February book: Rocket Surgery Made Easy

I had originally planned to read a book about form usability this month, but one of my goals for the year was to try out usability testing. Last month's book, Steve Krug's Don't Make Me Think, convinced me to try, and we needed to go live this month with some Very Important, Highly Visible features on our internal portal that everyone in the entire department needs to use. Don't Make Me Think's promises of immediate, valuable feedback on usability problems from doing usability testing convinced me that NOW was the time, hence the switch to Steve Krug's other book, Rocket Surgery Made Easy, which focuses on doing informal, cheap, and easy usability testing, and suggests what to try first when trying to fix the issues that are inevitably discovered during testing.



It was an easy, fast read, so I was able to finish the book in time to use its advice to guide our very first usability tests AND fix most of the issues we discovered during testing before going live. The testing was a smashing success. The value was immediately apparent right from the very first test we did. My boss is completely convinced (he had been skeptical that there'd be enough return for our effort, considering how small our dev team is), as are the other devs and project owners, and we're now trying to figure out if there's any way we can implement usability testing on our smaller projects. I am, in a word, thrilled.

One of my ongoing challenges has been trying to learn how to improve UX and UI of our internal apps in a world focused on commercial development. We don't have to worry about losing customers to these issues, but that doesn't mean UX and UI don't matter. Making our apps easier to use means our coworkers are less frustrated and more productive, which still impacts the bottom line and saves the taxpayers money, but it's more indirect, harder to see, and rarely acknowledged. Unfortunately almost everything I've read about UX and UI is written with large-scale commercial development in mind, and not all of the concepts are transferable to our situation, nor are many of the suggested methodologies things we can even do (particularly with respect to formal UX testing).

So I was beyond excited to see mentions of the mere existence of internal business apps, even if they were brief.

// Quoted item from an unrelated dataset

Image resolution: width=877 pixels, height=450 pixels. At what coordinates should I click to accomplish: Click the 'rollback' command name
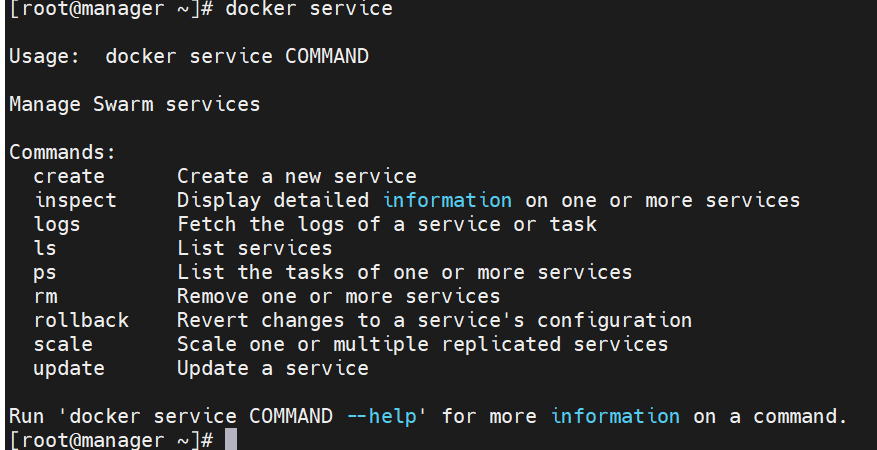click(81, 320)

The book discusses usability testing for intranets (close enough!) , makes recommendations on how to select testers for an intranet, and even mentions the fact that improving an intranet can translate to cost-savings. It felt like a minor miracle to see that in print, for once. And those tips guided me in finding a way to implement usability testing on a budget of $0.

I highly recommend this book to anybody who isn't already doing usability testing. It's quick and easy to do, and the return on investment is incredible. You can read more at Steve Krug's website, including a sample chapter, and see a demo of the basic process.

For those who won't click through, the basic process is to come up with tasks and have one person sit with a user while they complete the tasks, thinking aloud the whole time. The book covers the entire process, including scheduling tests, coming up with tasks, finding users, what tools to use to record and share the testing, tips to keep the user talking without interfering with the testing, how to go about fixing the issues you find, etc. etc. and is well worth the twenty-something bucks from Amazon to steer you through all the necessary steps. It's so simple, yet uncovers a truly surprising array of issues that are invisible to the dev team and other involved stakeholders who are just too close to see them, plus issues that testers won't think to report because they were able to recover, even though they do negatively impact the user experience.

And just for the record, yes, I'm aware that the official correct answer to usability and user interface design issues is "hire a UX expert and a designer" (a point that is also included in the sample chapter linked above), but in the real world many, many dev teams don't include either of those positions and have no hope of convincing the people in charge to add them. I'm sure the value added by such experts is immense, but there's no way our tiny team will ever be able to hire them, so here we are, doing the best we can. ¯\_(ツ)_/¯ Rocket Surgery Made Easy is meant for teams like ours, to advise us to do what we can to make things better, and it succeeds admirably.

Anyhow, two thumbs up! Next month I WILL get around to the forms book, Designing UX: Forms by Jessica Enders.